Na visão de Ricardo Fiuza, é uma inovação. Trata o artigo de penhor de direitos passíveis de cessão que recaia sobre coisa móvel, como, por exemplo, ações negociadas em bolsa de valores ou no mercado futuro e títulos de crédito em gerais. (Direito Civil - doutrina, Ricardo Fiuza – p. 740, apud Maria Helena Diniz Código Civil Comentado já impresso pdf 16ª ed., São Paulo, Saraiva, 2.012, pdf, Microsoft Word. Acessado em 19/01/2021, corrigido e aplicadas as devidas atualizações VD).

Já Loureiro expande-se, espelhando-se como explica Caio Mário da Silva Pereira, “o Código de 2002 transpõe para o penhor de créditos os princípios relativos à cessão dos mesmos, tendo em vista que o penhor, por si só, representa um começo de disposição. Assim é que, para assegurar o seu direito, o credor pignoratício fará intimar o devedor para que não pague ao credor primitivo, ainda que registrado esteja o penhor. Equivalerá, todavia, à notificação a prova de que o devedor está ciente da existência do penhor, qualquer que seja a modalidade do documento, e qualquer que tenha sido a finalidade de sua emissão ou de seus destinatários” (Instituições de direito civil, 18. ed. atualizada. Rio de Janeiro, Forense, 2003, v. IV, p. 354).

Como mencionado no comentário ao artigo anterior, o direito real de garantia de penhor de crédito tem peculiaridades em vista de seu objeto. O registro é constitutivo, mas não produz plenos efeitos contra o devedor primitivo do crédito dado em garantia. Reconhece o legislador que a publicidade do registro é mera ficção, de modo que para evitar situações frequentes de devedores pagarem a seu credor primitivo, desconhecendo que o crédito fora dado em penhor, determinou sua notificação.
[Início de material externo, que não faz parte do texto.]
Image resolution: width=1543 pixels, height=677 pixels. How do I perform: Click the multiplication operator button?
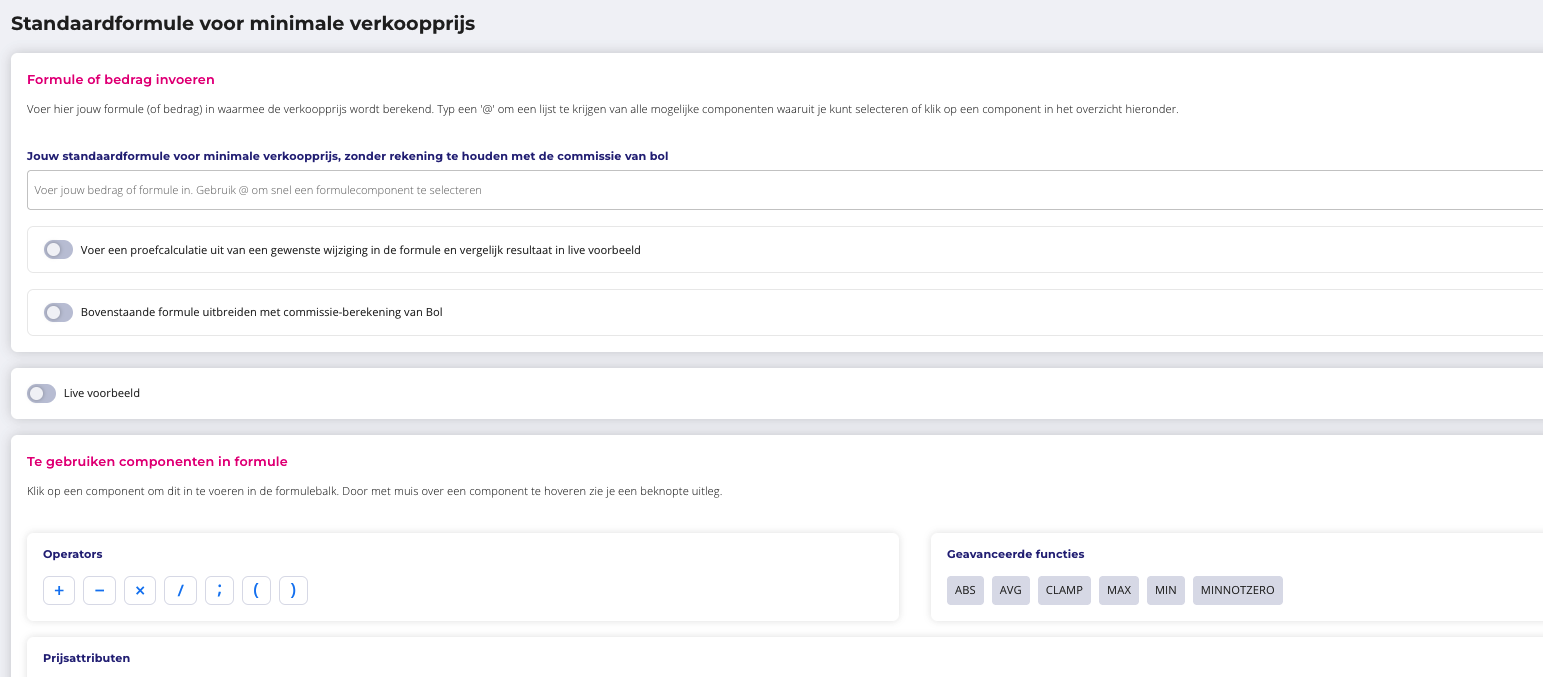140,591
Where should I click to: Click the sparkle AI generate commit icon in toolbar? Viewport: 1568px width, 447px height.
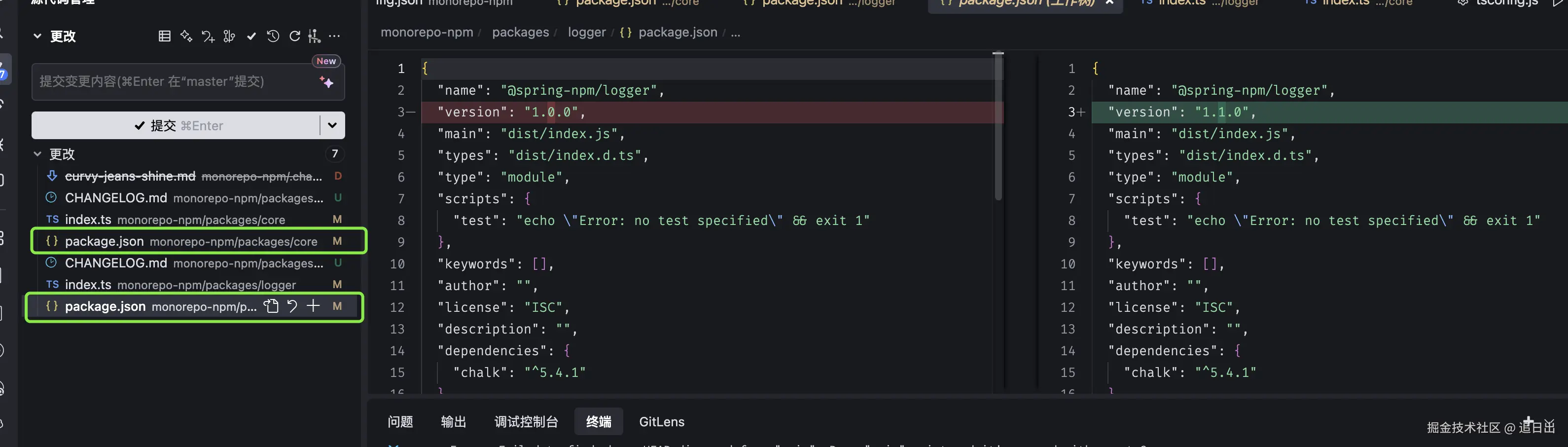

Antes da notificação, o penhor é ineficaz ao devedor que de boa-fé pagar seu credor primitivo. O pagamento é bom e forra o devedor do risco de pagar novamente. Após a notificação, a situação se inverte. O pagamento feito pelo devedor ao credor primitivo é ineficaz frente ao credor pignoratício, que pode exigir novo adimplemento. 

Destaca a parte final do artigo que equivale à notificação a declaração de ciência do devedor em instrumento público ou particular, porque a finalidade do conhecimento da garantia real prestada a terceiro foi atingida. Não menciona a lei forma especial para a notificação, que pode ser por meio judicial ou por registro de títulos e documentos. Admite-se mesmo, segundo ressalva com razão Gladston Mamede, que “essa ciência pode ser dada, inclusive, em segunda via de correspondência, na qual o devedor aponha, singelamente, seu ciente e a assinatura, aplicando-se o art. 219 do novo Código Civil” (Código Civil comentado. São Paulo, Atlas, 2003, v. XIV, p. 250). 

No entendimento de Guimarães e Mezzalira, enquanto não for notificado, o devedor pode pagar a sua dívida ao credor originário, não sendo obrigado a diligenciar se o crédito foi empenhado.

O denominado penhor de crédito é direcionado a um determinado crédito ordinário e nessa espécie de penhor a transferência do direito se dá com a simples notificação judicial ou extrajudicial do devedor, o qual deverá dar sua plena ciência para que seja consumada. (Luís Paulo Cotrim Guimarães e Samuel Mezzalira  apud  Direito.com, comentários ao CC 1.453, acessado em 19.01.2021, corrigido e aplicadas as devidas atualizações VD).